Dabei gehen den Schulen laut LCH vor allem die Männer aus (hauptsächlich in der Primar), weil sich nur noch wenige junge Männer für diesen Beruf interessieren würden. Dem Bundesamt für Statistik zufolge werden 2020 an der Primarschule 85 Prozent und an der Oberstufe 59 Prozent Frauen unterrichten.

Unteres Mittelfeld

Alles Probleme, die nach Ansicht des LCH mit den ungenügenden Arbeitsbedingungen und der dürftigen Lohnentwicklung zu tun haben. Die Löhne in vergleichbaren Berufen in Privatwirtschaft und Verwaltung lägen teilweise deutlich höher.

Der «Tages Anzeiger» hat mit einem Lohnvergleich in Zürich versucht zu ergründen, ob diese Behauptung stimmt. Ergebnis: Die Lehrerlöhne liegen eher im unteren Mittelfeld. Mit einer Erhöhung von 20 Prozent wären sie wieder «sehr attraktiv», wie der «Tages Anzeiger» es nennt.

Verallgemeinern lässt sich dieses Ergebnis allerdings nur bedingt, da die Lehrerlöhne von Kanton zu Kanton beziehungsweise von Gemeinde zu Gemeinde variieren und im Kanton Zürich vergleichsweise hoch sind. Klar ist, dass die Lehrer es schwer haben werden, sich überall durchzusetzen. Die Zentralschweizer Erziehungsdirektoren haben die Forderungen jedenfalls schon mal als «überrissen» bezeichnet und zurückgewiesen. 

Baselland zahlt nicht mehr – sondern spart

In den beiden Basel können sich vor allem die Basler Lehrer Hoffnungen machen – ab 2015 sollen sie mehr Lohn erhalten. Im Baselbiet wird bei den Seklehrern dagegen gespart. Diese müssen neuerdings eine Stunde mehr pro Woche unterrichten. Auch von den Lehrern könne man «mehr Produktivität» erwarten, sagte der inzwischen abgetretene Finanzdirektor Adrian Ballmer (FDP) Ende 2011 zur Begründung. Schliesslich könnten sie bei der Unterrichtsvorbereitung heutzutage ja aufs Internet zurückgreifen. 
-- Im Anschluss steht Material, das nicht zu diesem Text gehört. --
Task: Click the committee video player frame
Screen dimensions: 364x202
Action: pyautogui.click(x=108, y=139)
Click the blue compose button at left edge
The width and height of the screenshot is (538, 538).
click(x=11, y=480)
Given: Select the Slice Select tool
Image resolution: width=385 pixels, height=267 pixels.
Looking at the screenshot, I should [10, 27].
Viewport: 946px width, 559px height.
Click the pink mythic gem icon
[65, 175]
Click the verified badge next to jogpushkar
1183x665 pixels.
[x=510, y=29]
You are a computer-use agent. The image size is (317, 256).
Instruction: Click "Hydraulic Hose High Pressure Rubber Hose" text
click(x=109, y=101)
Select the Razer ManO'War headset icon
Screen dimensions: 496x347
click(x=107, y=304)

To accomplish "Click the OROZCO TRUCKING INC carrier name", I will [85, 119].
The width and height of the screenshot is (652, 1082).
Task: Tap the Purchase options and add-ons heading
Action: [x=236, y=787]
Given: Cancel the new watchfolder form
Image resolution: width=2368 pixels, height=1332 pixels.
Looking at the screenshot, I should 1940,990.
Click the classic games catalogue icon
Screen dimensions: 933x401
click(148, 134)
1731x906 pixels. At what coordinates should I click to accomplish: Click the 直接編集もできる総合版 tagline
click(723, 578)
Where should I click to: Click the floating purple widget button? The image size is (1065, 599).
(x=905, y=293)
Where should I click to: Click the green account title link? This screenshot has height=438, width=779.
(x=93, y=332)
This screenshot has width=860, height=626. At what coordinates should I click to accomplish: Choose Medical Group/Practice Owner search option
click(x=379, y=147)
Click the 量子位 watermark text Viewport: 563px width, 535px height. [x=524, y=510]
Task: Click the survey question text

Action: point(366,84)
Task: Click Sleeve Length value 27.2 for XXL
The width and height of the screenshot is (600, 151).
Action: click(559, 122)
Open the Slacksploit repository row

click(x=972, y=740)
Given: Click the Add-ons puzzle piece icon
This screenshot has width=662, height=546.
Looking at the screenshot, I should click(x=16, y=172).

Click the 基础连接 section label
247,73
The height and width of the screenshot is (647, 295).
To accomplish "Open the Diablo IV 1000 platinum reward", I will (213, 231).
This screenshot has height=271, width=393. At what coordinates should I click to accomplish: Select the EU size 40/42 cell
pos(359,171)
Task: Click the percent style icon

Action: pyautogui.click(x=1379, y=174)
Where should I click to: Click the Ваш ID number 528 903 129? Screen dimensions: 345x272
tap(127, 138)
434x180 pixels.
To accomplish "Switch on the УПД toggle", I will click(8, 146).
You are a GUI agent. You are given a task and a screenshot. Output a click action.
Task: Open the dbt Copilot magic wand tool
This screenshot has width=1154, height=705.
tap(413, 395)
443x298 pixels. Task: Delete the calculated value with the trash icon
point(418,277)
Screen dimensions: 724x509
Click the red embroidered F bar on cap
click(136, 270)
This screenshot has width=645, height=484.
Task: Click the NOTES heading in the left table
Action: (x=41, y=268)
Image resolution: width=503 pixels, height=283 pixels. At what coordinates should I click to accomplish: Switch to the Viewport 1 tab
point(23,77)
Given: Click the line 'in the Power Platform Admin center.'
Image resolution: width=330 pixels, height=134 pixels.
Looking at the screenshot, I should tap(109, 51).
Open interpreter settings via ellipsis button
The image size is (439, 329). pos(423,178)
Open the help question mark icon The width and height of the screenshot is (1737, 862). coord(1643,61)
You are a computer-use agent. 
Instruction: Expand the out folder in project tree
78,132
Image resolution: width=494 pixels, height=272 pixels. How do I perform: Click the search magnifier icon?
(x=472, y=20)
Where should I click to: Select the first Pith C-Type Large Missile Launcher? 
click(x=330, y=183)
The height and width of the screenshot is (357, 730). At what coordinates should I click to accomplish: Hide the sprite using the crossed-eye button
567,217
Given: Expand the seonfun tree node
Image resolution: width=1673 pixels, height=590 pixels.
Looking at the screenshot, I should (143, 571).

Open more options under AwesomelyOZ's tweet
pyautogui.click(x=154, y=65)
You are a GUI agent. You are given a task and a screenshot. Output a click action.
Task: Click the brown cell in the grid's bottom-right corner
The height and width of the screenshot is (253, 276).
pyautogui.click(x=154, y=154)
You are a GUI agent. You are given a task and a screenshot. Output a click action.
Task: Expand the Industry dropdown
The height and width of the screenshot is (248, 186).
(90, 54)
Eine Aussage, die damals schon schlecht ankam. Ab sofort wird bei den Lehrern aber nicht mehr nur gemurrt, sondern gefordert. Und gedroht – mit Streik.

Entlassungen im Baselbiet. Eine Besonderheit der beiden Basel ist, dass die Sekundarschule mit der Umsetzung von Harmos auf drei Jahre verkürzt wird. Dies führt dazu, dass es zumindest auf dieser Stufe in den nächsten drei, vier Jahren kaum einen Lehrermangel geben wird. Im Baselbiet ist sogar mit Entlassungen zu rechnen. Und auch Primarlehrerinnen und -lehrer müssen in der Region Basel nicht so krampfhaft gesucht werden wie in anderen Landesteilen.